* [CONSIGNA A] Enumera los efectos en el mercado que menciona el comentario sobre las actas de la Fed.
* [CONSIGNA B] Escribe una continuación del comentario sobre las actas de la Fed que empiece después de su última oración.

* [FRAGMENTO DEL TEXTO]

Al final, la Fed sigue valorando que la continuidad de los estímulos para bajar el desempleom no supone un mayor riesgo de un indeseable repunte de la inflación.  
De hecho, podría tener consecuencias positivas relativas en ambos objetivos inflación y desempleo.

Pero, dicho lo anterior, es evidente que todo tiene un límite. Y por primera vez la Fed habla abiertamente de cómo asumirá este límite. "Como parte de un planeamiento prudente pero sin que esto suponga aceptar que será a corto plazo". Con todo, se baraja la combinación de varios instrumentos de forma que sea ordenado: aumentar los tipos de interés pagados en la reservas, repos inversos d/d, a plazo y depósitos a plazo. Y especialmente la Comunicación.

¿El impacto en el mercado? Subida de las bolsas, ligeras ventas de deuda y un movimiento de ida y vuelta del EUR ahora en los niveles de media mañana de ayer en 1.368 USD.
Es complicado.

Incluyo un resumen de las Actas...

However, some participants remarked that it was too
early to confirm that the bounceback in economic activity
would put the economy on a path of sustained
above-trend economic growth.

Conditions in the labor market continued to improve
over the intermeeting period and participants generally
expected further gradual improvement.

Many participants saw the recent behavior of
the prices of food, energy, shelter, and imports as consistent
with a stabilization in inflation and judged that
the transitory factors that had reduced inflation, such as
declines in administered prices for medical services,
were fading.

In their discussion of financial stability, participants
generally did not see imbalances that posed significant
near-term risks to the financial system and the broader
economy, but they nevertheless reviewed some financial
developments that pointed to potential future risks.
A couple of participants noted that conditions in the
leveraged loan market had become stretched, although
equity cushions on new deals remained above levels
seen prior to the financial crisis. Two others saw declining
credit spreads, particularly on speculative-grade
corporate bonds, as consistent with an increase in investors'
appetite for risk. In addition, several participants
noted that the low level of expected volatility
implied by some financial market prices might also signal
an increase in risk appetite. Some stated that it
would be helpful to continue to explore the appropriate
regulatory, supervisory, and monetary policy responses
to potential risks to financial stability..

* [MATERIAL DE ORIGEN]
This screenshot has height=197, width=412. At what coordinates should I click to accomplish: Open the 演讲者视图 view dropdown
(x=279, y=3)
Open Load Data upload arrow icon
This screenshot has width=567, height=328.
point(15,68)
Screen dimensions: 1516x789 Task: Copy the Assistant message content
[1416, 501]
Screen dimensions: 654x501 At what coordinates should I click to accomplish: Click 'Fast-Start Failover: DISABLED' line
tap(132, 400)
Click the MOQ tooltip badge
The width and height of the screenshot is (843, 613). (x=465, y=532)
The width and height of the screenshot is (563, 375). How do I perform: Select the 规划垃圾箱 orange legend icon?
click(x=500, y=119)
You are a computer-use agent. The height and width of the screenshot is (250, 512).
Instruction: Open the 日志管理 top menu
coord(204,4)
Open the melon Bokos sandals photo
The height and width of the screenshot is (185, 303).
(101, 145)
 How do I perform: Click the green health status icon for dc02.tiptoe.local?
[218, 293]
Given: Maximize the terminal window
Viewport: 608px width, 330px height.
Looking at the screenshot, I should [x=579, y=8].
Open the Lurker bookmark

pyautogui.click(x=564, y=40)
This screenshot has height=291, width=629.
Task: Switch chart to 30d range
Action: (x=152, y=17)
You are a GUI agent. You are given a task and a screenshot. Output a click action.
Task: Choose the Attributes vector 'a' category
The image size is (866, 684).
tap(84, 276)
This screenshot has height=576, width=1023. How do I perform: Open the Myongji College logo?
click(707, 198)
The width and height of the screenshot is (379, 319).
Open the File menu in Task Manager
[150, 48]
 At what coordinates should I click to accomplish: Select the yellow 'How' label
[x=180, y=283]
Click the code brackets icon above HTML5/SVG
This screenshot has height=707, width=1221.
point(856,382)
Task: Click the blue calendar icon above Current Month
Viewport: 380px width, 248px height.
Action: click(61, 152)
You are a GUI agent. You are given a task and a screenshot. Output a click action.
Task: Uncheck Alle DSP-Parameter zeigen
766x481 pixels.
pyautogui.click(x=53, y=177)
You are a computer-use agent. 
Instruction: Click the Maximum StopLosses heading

* [RESPUESTA A]
- Subida de las bolsas
- Ligeras ventas de deuda
- Un movimiento de ida y vuelta del EUR, ahora en los niveles de media mañana de ayer en 1.368 USD

* [RESPUESTA B]
Monetary Policy Normalization
In a joint session of the Federal Open Market Committee
(FOMC) and the Board of Governors of the Federal
Reserve System, meeting participants discussed issues
associated with the eventual normalization of the
stance and conduct of monetary policy. The Committee's
discussion of this topic was undertaken as part of
prudent planning and did not imply that normalization
would necessarily begin sometime soon. A staff
presentation outlined several approaches to raising
short-term interest rates when it becomes appropriate
to do so, and to controlling the level of short-term interest
rates once they are above the effective lower
bound, during a period when the Federal Reserve will
have a very large balance sheet. The approaches differed
in terms of the combination of policy tools that
might be used to accomplish those objectives. In addition
to the rate of interest paid on excess reserve balances,
the tools considered included fixed-rate overnight
reverse repurchase (ON RRP) operations, term
reverse repurchase agreements, and the Term Deposit
Facility (TDF). The staff presentation discussed the
potential implications of each approach for financial
intermediation and financial markets, including the federal
funds market, and the possible implications for
financial stability. In addition, the staff outlined options
for additional operational testing of the policy
tools.
Following the staff presentation, meeting participants
discussed a wide range of topics related to policy normalization.
Participants generally agreed that starting
to consider the options for normalization at this meeting
was prudent, as it would help the Committee to
make decisions about approaches to policy normalization
and to communicate its plans to the public well
before the first steps in normalizing policy become appropriate.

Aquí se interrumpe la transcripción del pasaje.